By Abhishek Jha:
It might sound patriarchal to express surprise at women achieving feats that have hitherto been uncharted by them. However, it is an achievement if these barriers are broken because it is societal norms and pressures that have kept women from achievements that have been hogged by men alone. There were moments in the past week when this barrier breaking was reasserted through some spectacular achievements for women in India. Here we present five of them that made news:
1. Supreme Court Judgment: In a welcome judgment, the Supreme Court on Monday ruled that an unwed mother could have the sole guardianship of a child. The court was hearing a petition filed by a mother who wanted to make her son her nominee in all her savings and insurance policies but was asked to declare the father’s name or get a guardianship/adoption certificate. The mother argued that she had known the father for only two months and that the father did not know anything about the child.
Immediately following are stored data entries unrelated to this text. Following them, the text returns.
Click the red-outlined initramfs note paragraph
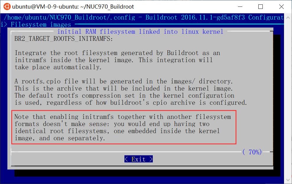This screenshot has width=292, height=184. [x=124, y=127]
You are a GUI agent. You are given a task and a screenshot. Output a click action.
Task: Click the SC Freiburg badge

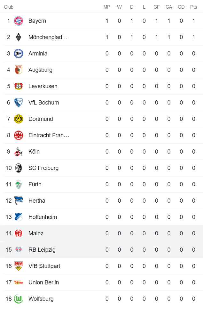(19, 168)
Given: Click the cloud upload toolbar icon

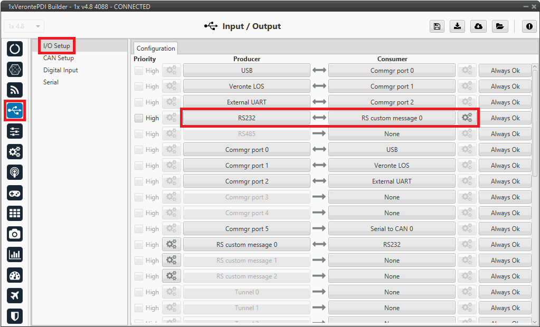Looking at the screenshot, I should [478, 26].
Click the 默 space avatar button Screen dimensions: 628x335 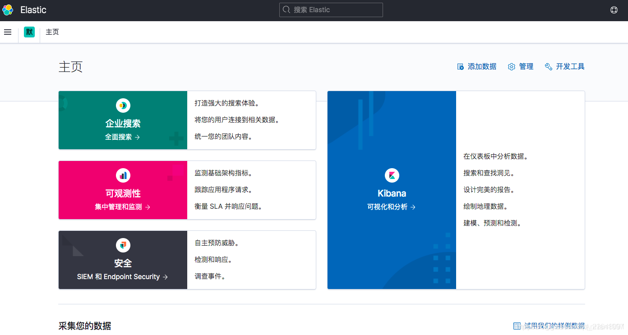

The judgment was not without its problematic aspects. For instance the 20 page judgement also says that “Avowedly, the mother is best suited to care for her offspring, so aptly and comprehensively conveyed in Hindi by the word ‘mamta’,” thus almost making it seem that guardianship is the sole ‘duty‘ of a woman. However, this judgment is likely to help those working to remove the stigma attached to unwed mothers and children born out of wedlock.
2. UPSC Results: The results of the Civil Services Exam were declared on the 4th of this month. The top three places were occupied by women. Four of the top five candidates are women. The topper, Delhi’s Ira Singhal, who is differently abled had passed the IRS exam in 2010 but had been refused posting by revenue department and the DoPT. However, Union Minister of Social Justice and Empowerment Thaawar Chand Gehlot, said on Wednesday this week that she could be the brand ambassador for the programmes of Department of Empowerment of Persons with Disabilities. The Minister also felicitated her on Monday in Delhi.
3. Hockey: With their 1-0 victory over Japan last Saturday, India’s women’s hockey team finished fifth in the World Hockey League, thus keeping their hope of qualifying for the Rio Olympics alive. “Our target was to qualify for Olympics and we are still in contention. All the players played to their strengths. We played against some of the higher ranked teams which gave us insights on our shortcomings. We will work on them to improve our game play and be ready for our Olympic dream,” Ritu Rani, captain of the team said after returning to India on Monday.
4. Cricket: The Indian Women’s Cricket Team won a five match ODI series against New Zealand 3-2 after defeating them in the deciding final match at the M. Chinnaswamy Stadium in Bangalore. The BCCI announced a Rs 21 lakh reward for the team after its victory on Wednesday. Another achievement was made as Indian captain Mithali Raj became the second batter in women’s cricket to pass the 5,000 runs mark in ODIs. The only other batter who has achieved this feat is England’s Charlotte Edwards.
5. Mountaineering: Twin sisters Tashi and Nancy Malik became the fastest South Asians to complete the Explorers’ Grand Slam on July 3 when they climbed the 5895 metres high Mt. Kilimanjaro in Tanzania. The Grand Slam requires one to climb the highest peaks in all the seven continent and reaching both the poles on skis. “We are happy to add another moment of pride and glory for the Indian girl child. For now we are focused on raising the bar of performance so that the girls can claim their rightful place of dignity and respect in our society,” Tashi reportedly said.
6. Tennis: Sania Mirza won her first women’s doubles Grand Slam title when she and Martina Hingis defeated the Russian duo of Ekaterina Makarova and Elena Vesnina on Saturday in Wimbledon. Mirza has won three Grand Slam titles before, albeit in mixed doubles’ tournaments. Wimbledon is considered the most prestigious of the four Grand Slam tournaments. Mirza, in her earlier wins, has already covered the other three turfs.
Such trespassing is not unknown to women in India, who regularly surprise patriarchs with their actions. We hope that this trespassing becomes a norm soon and there are no patriarchs to surprise.